Hadar gave me the tools, skills and spiritual prep to take on mitzvot in a meaningful and empowered way. Since Hadar, I've dared to take on more mitzvot because I feel empowered to dig into sources and search for the meaning within them. Embarking on the journey of learning Gemara has enabled me to find a deep kavod for the dialogue between the Sages, which allows me to view Halakha as a system that is not only respectable, but crucial to the Jewish experience. The amount of integrity I am able to see within the system, within the conversations of the Gemara and within the practice of mitzvot is completely due to the possibilities Hadar opened up for me. I am now studying to be a Jewish educator, which means I will spend my life practicing the sacred act of Jewish teaching/learning. I have found a way to channel my love for Torah, my respect for Halakha and my creative juices in order to help others feel the same way. Nothing could be sweeter.
5. If you could describe your experience at Hadar in one word what would it be (feel free to elaborate beyond a single word)?
Colorful. (those that studied with me will get this, those that didn't I bless you to find the colorful parts of your learning experience both in hindsight and present!)
6. Is there a time this past year when Hadar specifically came to mind?

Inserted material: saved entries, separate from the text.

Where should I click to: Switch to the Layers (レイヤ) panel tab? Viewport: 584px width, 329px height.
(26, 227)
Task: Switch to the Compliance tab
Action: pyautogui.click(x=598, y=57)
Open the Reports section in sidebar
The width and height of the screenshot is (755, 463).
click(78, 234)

I feel as though I carry the experience of learning at Hadar with me whenever I engage in Jewish texts, which is how I'm spending most of my time. I will give two examples, though, of how Hadar has come to mind. At Pardes, where I learn now, there are two minyanim that meet - one egalitarian, and one mehitza service. Standing between these two doors, I immediately went for the egalitarian one, not only because I believe in this style of davening but also because if I don't make a choice to participate in egalitarian services, who should I expect will? I felt a deep sense of obligation (in a positive way!) to commit to the egal service, regardless of its size and popularity. Also, I had the amazing privilege of being in the same Beit Midrash as Avital Hochstein and Rav Aviva Richman all year, as they learned in the Pardes Kollel on Sundays. Seeing them in the Beit Midrash gave me an overwhelming sense of familiarity and love that made the seas between the US and Israel feel that much smaller.